Saturday, August 3, 2024

ASA and Preeclampsia

Q: Which Aspirin is recommended in high to moderate-risk preeclampsia? (select one)

A) low dose
B) high dose


Answer: A

Low-dose aspirin (ASA) is found to reduce the frequency of preeclampsia and many adverse pregnancy outcomes, such as preterm birth and growth restriction, by 10-20% when taken by patients at moderate to high risk of the disease. Low-dose ASA has an excellent maternal/fetal safety profile. 

Aspirin is recommended on the assumption that preeclampsia is associated with increased platelet turnover and increased platelet-derived thromboxane levels.
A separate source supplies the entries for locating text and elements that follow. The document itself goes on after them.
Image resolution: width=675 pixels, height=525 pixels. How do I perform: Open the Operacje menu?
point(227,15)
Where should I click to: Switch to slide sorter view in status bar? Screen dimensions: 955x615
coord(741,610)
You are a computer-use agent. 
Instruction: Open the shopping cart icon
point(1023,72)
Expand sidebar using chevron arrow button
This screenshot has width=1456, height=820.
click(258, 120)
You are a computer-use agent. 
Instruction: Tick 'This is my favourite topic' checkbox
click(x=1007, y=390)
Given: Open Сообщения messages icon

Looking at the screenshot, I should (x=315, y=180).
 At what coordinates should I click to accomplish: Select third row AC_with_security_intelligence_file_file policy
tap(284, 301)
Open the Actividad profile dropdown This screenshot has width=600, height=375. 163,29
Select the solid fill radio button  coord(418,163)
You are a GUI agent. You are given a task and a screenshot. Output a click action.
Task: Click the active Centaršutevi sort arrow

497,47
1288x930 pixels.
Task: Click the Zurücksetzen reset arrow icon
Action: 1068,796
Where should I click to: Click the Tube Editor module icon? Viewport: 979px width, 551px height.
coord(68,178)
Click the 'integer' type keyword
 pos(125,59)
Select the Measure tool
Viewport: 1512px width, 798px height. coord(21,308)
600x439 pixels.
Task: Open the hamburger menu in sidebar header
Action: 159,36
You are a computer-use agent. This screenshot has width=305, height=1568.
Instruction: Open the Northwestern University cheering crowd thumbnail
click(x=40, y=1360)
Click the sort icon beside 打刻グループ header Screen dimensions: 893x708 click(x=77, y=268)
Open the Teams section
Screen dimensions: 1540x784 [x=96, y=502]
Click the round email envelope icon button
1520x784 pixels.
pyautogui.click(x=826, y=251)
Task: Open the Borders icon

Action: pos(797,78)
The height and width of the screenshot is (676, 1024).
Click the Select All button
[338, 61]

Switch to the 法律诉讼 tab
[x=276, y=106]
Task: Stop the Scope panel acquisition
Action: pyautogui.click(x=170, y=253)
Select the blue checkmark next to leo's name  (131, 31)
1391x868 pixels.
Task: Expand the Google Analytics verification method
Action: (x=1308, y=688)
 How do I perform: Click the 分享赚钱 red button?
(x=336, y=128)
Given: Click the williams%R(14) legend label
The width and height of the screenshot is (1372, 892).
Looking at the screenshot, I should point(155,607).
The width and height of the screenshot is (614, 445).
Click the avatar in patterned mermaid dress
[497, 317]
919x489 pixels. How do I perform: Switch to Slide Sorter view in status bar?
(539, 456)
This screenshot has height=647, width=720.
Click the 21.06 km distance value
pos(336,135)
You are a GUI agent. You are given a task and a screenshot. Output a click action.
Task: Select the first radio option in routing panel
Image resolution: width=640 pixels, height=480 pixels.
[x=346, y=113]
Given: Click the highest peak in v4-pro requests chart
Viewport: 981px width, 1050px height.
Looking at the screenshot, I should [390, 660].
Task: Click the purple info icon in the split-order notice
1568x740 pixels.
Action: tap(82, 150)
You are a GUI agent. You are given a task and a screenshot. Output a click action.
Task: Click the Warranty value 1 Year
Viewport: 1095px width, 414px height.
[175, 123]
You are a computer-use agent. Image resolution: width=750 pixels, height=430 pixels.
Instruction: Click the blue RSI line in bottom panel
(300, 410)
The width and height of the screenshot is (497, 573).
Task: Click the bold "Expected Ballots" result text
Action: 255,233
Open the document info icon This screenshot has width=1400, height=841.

It should be noted that as opposed to high-dose aspirin therapy, low-dose aspirin (up to 150 mg/day) diminishes platelet thromboxane synthesis while maintaining vascular wall prostacyclin synthesis. Thromboxane promotes platelet aggregation and arterial constriction, whereas prostacyclin inhibits platelet aggregation and promotes vasodilatation. It also helps by modulating inflammation, which is exaggerated in patients with preeclampsia.

The American College of Obstetricians and Gynecologists and the Society for Maternal-Fetal Medicine support the USPSTF guideline criteria for the prevention of preeclampsia. Low-dose aspirin (81 mg/day) prophylaxis is recommended in women at high risk of preeclampsia and should be initiated between 12 weeks and 28 weeks of gestation (optimally before 16 weeks) and continued daily until delivery. Women receiving medically indicated low-dose aspirin for other established medical indications before 12–28 weeks may continue with low-dose aspirin treatment. 

High-dose ASA does not provide any added benefit but increases the rate of bleeding and related complications.




#ob-gyn



References:

1. Dekker GA, Sibai BM. Low-dose aspirin in the prevention of preeclampsia and fetal growth retardation: rationale, mechanisms, and clinical trials. Am J Obstet Gynecol 1993; 168:214.

2. Cadavid AP. Aspirin: The Mechanism of Action Revisited in the Context of Pregnancy Complications. Front Immunol 2017; 8:261.